Será
que todos aqueles que passam peça ponte Rio-Niterói e veem a Ilha com um
castelo no meio da Baía sabem que ali fica a Ilha Fiscal? Essa ilha foi
importante? Por que?
A
ilhota, de cerca de 7.000 metros quadrados, antes conhecida por Ilha dos Ratos[1],
teve alterado o nome para Fiscal, a partir do século XIX, com a construção do
palacete para instalação da Alfândega, por ordem de D. Pedro II. Essa
ponderação da necessidade de criar uma aduana foi levada ao Imperador pelo
Conselheiro José Antônio Saraiva, do Ministério da Fazenda, que solicitou um
posto alfandegário para o controle das mercadorias a serem importadas e
exportadas pelo porto do Rio de Janeiro.
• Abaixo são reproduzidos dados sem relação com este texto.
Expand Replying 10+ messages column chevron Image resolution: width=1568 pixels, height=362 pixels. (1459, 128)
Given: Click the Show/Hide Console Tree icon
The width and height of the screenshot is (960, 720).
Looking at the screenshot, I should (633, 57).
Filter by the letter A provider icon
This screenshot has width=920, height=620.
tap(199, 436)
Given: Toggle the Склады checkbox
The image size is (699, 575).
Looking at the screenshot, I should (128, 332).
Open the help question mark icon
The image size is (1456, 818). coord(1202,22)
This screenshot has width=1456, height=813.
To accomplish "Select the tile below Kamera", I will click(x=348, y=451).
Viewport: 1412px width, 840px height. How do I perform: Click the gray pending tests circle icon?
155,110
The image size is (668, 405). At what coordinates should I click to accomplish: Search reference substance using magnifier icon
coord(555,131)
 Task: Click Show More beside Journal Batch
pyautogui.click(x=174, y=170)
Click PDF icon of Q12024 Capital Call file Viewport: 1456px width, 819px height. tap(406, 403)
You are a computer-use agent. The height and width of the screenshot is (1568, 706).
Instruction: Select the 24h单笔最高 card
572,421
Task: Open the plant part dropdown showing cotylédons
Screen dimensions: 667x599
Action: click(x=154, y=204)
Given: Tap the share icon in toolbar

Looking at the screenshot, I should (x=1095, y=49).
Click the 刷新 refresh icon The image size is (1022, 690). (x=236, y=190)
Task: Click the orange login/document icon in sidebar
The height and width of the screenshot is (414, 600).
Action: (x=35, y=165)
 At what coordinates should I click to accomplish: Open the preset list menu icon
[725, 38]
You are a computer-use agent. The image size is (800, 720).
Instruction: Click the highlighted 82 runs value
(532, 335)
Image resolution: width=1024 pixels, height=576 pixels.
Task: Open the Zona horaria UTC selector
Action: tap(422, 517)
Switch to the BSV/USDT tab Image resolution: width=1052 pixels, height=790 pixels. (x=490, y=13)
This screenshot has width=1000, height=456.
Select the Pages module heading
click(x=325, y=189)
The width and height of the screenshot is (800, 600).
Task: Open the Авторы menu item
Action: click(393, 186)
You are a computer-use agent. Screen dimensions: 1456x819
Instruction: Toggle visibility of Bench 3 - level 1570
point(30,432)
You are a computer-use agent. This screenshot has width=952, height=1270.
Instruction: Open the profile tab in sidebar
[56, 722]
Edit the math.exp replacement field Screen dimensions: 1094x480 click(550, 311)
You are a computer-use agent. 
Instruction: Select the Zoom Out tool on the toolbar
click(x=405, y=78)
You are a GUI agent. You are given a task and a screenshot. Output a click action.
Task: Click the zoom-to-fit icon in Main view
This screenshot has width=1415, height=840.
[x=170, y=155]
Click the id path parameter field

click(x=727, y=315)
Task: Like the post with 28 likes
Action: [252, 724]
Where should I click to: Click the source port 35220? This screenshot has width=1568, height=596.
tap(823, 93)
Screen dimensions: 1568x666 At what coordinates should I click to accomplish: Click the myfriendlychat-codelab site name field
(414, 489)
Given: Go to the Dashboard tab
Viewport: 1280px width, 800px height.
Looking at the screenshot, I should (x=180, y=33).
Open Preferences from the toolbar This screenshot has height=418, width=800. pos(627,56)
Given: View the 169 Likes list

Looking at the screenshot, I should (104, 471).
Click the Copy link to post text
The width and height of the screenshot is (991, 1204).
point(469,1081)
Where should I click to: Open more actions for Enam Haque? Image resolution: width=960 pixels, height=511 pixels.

A posição da ilha dos Ratos era muito
boa para abrigar a Alfândega, face à proximidade dos pontos de fundeio das
embarcações e do porto.
D.
Pedro II, entusiasmado pela beleza do lugar e pelos golfinhos, constantes
visitantes marítimos da ilhota, decidiu mandar fazer ali uma construção, inspirada
em castelos medievais franceses[2],
que se destacasse na baía. Às vésperas da república, em 1889, o palacete foi
inaugurado ao público[3] com
um baile realizado a 9 de novembro, oferecido, pelo Imperador, aos
comandantes e oficiais, do encouraçado chileno ali ancorado, como forma de agradecer
a hospitalidade aos navios brasileiros no Chile. A construção do palacete da
Alfândega foi entregue, pelo governo imperial, ao engenheiro Adolpho del
Vecchio, que com a mão-de-obra de portugueses e muitos escravos, levou quase
oito anos para finalizá-lo.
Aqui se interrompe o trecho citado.